Exercise brief » Counting only lines that contain "folder", how many are there in the records below? Give the figure alone.

--- Materials provided ---

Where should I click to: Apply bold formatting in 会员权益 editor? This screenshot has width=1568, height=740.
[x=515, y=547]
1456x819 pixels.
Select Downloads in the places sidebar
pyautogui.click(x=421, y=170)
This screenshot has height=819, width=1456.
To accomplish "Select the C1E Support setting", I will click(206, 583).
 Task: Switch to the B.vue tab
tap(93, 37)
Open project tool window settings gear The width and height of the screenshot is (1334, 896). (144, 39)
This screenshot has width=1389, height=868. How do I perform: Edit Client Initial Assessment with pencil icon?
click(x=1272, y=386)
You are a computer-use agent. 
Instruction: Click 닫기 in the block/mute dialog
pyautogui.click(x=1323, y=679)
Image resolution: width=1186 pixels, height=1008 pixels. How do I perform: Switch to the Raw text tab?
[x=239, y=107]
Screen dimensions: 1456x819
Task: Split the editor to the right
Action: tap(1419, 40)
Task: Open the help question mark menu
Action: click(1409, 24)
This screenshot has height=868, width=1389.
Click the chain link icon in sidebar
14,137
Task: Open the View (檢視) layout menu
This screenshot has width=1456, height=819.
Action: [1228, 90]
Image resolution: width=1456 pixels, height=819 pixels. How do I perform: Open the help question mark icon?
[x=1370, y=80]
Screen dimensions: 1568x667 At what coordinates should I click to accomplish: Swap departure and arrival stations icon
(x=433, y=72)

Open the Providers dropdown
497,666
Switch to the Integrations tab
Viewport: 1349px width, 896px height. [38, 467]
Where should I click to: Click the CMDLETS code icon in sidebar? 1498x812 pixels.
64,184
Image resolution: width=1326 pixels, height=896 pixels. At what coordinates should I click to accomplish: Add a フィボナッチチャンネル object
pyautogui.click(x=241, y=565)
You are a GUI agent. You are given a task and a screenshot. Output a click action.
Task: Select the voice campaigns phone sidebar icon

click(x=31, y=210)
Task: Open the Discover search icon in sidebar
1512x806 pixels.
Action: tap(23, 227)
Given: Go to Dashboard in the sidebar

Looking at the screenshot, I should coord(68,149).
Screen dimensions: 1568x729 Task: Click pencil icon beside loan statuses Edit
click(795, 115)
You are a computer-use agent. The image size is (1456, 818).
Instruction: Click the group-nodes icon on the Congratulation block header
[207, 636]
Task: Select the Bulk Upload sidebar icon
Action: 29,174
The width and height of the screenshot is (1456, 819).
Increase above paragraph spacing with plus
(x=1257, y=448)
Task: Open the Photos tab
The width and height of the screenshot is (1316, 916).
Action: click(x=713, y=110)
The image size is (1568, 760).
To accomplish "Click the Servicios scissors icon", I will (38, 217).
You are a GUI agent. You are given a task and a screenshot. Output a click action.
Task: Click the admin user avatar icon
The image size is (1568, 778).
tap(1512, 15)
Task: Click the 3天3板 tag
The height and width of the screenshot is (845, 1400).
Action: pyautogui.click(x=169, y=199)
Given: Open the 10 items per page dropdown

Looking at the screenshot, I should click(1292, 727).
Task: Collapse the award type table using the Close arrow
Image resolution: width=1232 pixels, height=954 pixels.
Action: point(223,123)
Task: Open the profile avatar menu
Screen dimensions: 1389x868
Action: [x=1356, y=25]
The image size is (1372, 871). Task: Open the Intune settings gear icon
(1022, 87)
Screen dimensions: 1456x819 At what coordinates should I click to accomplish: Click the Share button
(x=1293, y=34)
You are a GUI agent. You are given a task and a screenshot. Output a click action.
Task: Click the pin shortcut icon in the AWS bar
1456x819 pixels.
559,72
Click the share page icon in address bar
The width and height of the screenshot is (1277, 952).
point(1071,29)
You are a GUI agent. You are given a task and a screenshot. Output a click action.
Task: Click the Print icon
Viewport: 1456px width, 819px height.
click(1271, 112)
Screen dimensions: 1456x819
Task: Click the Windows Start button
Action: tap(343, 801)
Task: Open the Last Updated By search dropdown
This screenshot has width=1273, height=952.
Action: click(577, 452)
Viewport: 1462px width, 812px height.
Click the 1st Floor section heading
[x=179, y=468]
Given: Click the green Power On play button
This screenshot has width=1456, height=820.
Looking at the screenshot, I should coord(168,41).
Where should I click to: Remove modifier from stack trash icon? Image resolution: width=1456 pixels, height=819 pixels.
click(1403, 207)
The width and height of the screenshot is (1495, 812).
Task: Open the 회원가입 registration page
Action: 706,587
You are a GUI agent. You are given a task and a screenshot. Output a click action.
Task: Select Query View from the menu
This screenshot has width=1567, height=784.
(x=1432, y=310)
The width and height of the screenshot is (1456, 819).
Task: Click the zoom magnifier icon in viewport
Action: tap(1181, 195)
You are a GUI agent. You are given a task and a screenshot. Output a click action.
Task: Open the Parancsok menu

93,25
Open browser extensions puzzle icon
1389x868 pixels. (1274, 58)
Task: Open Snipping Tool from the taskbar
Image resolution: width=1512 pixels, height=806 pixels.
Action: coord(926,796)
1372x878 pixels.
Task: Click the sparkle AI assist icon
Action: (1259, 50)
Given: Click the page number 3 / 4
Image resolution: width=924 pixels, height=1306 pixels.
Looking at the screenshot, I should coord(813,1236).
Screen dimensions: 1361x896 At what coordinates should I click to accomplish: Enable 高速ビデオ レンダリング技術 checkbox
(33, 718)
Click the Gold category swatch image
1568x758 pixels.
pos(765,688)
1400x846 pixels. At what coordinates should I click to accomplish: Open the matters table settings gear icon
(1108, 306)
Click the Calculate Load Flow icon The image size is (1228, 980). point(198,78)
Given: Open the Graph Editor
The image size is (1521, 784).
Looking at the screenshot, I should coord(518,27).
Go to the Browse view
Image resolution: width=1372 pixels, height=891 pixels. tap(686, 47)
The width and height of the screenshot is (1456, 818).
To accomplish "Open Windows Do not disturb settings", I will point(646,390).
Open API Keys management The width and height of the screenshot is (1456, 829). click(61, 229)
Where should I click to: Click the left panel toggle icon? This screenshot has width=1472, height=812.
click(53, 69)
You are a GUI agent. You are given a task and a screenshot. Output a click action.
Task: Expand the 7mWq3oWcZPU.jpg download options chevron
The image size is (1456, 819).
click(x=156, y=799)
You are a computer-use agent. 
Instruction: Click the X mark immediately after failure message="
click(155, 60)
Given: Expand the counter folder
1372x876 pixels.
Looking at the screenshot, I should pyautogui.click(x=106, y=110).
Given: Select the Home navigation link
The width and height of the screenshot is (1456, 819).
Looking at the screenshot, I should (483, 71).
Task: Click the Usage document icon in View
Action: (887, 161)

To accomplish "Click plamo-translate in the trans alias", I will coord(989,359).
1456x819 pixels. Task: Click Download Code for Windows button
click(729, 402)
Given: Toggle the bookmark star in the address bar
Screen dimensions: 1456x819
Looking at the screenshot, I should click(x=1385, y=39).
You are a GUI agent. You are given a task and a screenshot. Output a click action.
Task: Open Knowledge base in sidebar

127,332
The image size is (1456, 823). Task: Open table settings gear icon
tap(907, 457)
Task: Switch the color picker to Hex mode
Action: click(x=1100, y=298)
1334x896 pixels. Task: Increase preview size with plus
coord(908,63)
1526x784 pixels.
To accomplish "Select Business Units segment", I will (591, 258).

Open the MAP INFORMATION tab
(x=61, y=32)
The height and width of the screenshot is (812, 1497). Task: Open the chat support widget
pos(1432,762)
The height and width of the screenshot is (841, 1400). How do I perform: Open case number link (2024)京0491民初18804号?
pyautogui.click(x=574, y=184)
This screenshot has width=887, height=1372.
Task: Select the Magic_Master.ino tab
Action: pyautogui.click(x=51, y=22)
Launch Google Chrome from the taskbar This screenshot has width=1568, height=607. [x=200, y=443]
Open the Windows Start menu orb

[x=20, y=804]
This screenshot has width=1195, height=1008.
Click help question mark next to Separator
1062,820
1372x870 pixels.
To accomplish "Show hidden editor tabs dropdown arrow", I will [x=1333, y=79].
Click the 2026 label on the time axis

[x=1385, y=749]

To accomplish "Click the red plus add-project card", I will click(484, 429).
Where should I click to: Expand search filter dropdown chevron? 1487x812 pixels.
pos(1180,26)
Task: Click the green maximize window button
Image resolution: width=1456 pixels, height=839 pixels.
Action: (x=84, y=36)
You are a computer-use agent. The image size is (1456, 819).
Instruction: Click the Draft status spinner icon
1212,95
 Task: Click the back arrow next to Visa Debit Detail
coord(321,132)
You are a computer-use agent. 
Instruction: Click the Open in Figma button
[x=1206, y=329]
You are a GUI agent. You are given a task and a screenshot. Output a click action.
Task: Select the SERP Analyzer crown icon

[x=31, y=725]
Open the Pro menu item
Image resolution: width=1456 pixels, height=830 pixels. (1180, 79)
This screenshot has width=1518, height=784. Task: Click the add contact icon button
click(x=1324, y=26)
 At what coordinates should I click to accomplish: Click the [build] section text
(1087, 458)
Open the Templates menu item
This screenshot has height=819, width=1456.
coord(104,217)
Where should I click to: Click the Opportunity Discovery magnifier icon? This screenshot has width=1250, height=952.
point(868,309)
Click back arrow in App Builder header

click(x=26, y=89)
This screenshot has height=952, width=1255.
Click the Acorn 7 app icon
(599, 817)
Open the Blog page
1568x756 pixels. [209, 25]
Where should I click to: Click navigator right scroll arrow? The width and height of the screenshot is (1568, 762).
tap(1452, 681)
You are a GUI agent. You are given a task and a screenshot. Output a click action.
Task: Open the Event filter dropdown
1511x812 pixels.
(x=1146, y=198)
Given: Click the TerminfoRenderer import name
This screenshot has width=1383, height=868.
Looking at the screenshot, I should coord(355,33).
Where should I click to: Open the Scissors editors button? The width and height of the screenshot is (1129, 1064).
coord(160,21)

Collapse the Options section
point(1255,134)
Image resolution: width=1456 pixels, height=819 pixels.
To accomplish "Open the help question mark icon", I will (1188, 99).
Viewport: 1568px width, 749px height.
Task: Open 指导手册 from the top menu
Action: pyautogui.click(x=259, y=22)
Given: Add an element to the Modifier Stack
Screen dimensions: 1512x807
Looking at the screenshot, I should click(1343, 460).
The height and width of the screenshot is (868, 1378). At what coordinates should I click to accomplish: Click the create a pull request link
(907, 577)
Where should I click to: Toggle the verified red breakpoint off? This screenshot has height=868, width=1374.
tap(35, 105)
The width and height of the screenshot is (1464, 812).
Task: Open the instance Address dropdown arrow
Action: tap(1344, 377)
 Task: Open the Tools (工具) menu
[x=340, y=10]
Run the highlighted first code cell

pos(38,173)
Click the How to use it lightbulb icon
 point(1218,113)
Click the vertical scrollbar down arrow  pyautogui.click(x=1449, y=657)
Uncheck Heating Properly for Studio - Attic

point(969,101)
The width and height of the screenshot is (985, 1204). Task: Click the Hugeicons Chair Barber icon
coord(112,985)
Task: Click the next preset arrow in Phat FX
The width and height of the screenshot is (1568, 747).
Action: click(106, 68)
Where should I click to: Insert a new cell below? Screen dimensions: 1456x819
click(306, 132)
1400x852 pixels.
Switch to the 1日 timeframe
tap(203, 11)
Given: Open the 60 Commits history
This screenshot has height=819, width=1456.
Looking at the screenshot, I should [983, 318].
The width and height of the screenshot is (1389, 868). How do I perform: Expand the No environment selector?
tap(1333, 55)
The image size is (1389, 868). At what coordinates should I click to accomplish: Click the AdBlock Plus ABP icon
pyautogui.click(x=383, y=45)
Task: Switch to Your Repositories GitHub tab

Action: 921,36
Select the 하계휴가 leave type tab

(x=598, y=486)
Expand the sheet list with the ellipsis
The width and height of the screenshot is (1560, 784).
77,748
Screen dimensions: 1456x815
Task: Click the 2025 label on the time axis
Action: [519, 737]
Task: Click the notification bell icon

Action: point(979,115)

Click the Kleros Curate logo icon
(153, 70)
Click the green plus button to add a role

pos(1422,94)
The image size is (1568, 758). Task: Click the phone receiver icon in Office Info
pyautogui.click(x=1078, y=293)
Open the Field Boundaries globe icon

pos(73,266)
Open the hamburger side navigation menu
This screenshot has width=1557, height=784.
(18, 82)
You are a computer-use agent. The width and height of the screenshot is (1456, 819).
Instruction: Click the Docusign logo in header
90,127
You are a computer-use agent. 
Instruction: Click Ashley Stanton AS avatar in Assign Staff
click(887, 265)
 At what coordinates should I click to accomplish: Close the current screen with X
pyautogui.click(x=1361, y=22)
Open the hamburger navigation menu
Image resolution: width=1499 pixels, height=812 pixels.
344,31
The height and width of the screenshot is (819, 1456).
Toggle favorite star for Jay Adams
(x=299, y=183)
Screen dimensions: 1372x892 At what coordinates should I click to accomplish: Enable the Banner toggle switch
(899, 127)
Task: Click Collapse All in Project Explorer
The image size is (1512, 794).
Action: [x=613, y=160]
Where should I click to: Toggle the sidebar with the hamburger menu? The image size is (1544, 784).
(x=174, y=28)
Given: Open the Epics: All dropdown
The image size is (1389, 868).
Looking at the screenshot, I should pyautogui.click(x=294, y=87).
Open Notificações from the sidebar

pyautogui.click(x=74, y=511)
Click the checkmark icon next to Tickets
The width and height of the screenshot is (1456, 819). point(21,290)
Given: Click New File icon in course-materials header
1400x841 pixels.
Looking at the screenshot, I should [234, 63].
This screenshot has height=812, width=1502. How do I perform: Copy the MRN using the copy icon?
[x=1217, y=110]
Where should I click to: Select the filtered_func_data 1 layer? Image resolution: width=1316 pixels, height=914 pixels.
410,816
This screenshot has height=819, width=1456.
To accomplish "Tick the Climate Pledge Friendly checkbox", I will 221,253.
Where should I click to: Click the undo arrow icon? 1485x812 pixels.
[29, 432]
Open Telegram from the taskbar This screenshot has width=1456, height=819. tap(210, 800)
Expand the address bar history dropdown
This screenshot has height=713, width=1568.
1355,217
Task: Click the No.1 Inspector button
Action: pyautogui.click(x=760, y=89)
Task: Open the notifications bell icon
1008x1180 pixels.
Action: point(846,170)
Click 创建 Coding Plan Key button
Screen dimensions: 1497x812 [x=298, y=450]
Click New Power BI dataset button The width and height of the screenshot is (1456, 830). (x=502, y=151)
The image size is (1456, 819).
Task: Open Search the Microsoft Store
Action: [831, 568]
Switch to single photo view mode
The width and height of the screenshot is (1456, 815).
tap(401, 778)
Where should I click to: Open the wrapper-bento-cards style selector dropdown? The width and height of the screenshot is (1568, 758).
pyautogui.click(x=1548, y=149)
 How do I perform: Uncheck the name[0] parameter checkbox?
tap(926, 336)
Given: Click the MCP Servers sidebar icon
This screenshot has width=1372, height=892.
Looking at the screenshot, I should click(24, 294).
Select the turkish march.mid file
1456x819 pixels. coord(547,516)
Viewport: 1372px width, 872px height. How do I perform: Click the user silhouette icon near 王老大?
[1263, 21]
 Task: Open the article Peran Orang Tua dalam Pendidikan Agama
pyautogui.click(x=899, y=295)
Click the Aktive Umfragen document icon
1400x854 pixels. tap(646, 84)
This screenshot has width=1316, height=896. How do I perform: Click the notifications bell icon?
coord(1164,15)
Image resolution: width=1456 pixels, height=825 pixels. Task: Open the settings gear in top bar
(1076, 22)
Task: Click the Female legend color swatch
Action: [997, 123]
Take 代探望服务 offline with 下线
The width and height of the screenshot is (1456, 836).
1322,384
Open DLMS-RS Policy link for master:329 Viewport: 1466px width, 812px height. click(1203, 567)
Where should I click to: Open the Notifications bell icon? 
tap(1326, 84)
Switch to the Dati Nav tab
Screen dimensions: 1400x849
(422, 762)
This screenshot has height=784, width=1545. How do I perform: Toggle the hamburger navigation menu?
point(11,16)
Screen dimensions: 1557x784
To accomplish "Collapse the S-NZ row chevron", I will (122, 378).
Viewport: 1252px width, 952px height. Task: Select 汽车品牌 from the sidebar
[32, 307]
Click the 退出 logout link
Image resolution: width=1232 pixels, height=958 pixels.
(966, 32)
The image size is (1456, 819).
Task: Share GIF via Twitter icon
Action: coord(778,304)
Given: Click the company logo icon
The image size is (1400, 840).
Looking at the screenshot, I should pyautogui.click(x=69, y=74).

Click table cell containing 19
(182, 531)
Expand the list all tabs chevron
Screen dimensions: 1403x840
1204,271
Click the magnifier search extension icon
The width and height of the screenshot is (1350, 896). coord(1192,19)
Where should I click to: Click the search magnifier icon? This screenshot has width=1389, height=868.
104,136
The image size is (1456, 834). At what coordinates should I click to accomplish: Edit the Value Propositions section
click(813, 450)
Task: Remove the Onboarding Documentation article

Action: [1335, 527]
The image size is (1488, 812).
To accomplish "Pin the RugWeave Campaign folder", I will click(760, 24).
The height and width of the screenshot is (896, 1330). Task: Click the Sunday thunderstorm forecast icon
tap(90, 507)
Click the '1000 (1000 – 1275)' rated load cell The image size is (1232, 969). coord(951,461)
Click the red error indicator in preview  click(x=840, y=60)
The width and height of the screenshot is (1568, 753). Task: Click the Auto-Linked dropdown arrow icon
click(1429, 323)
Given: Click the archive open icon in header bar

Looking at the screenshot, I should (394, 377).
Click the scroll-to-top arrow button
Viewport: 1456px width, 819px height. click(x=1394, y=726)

---

Task answer » 2